# Steps to develope a driver of Wifi



## quantum (Jan 9, 2020)

I have a PC with windows, and so. The thing is, as I am almost a crazy, I'm constanly jumping in a system or other.
A time ago, some of you, told me that I need the specifications of the chipset, or I think so.
My idea is to develope an program, upload it to the ports, etc.
The goal of this is: you want to use bsd, but you don´t have a wire near to you, but you have a wireless router? The idea is very clear, right?


----------



## Nicola Mingotti (Jan 9, 2020)

before you spend months I warn you. Wifi is working in FreeBSD. Just choose the right USB-Wifi dongle.
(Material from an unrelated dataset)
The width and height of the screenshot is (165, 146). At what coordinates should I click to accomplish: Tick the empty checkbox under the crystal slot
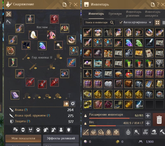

Ask here if you need purchase suggestions or look into old posts. 

... i hope in interpreted correctly your post. 

bye


----------



## ralphbsz (Jan 10, 2020)

Most likely, your WiFi adapter is already supported. If you give the community any details, we might be able to help you pick the right driver and get it set up.

Writing a WiFi driver from scratch is hard, very hard. How much kernel and device driver experience do you have? Do you fully understand 802.11 in all its detail?


----------



## fnoyanisi (Feb 9, 2020)

Check whether your hardware is supported first;








						FreeBSD 12.1-RELEASE Hardware Notes
					

FreeBSD is an operating system used to power modern servers, desktops, and embedded platforms.




					www.freebsd.org
				




If not in the RELEASE, there may be something in the CURRENT.


----------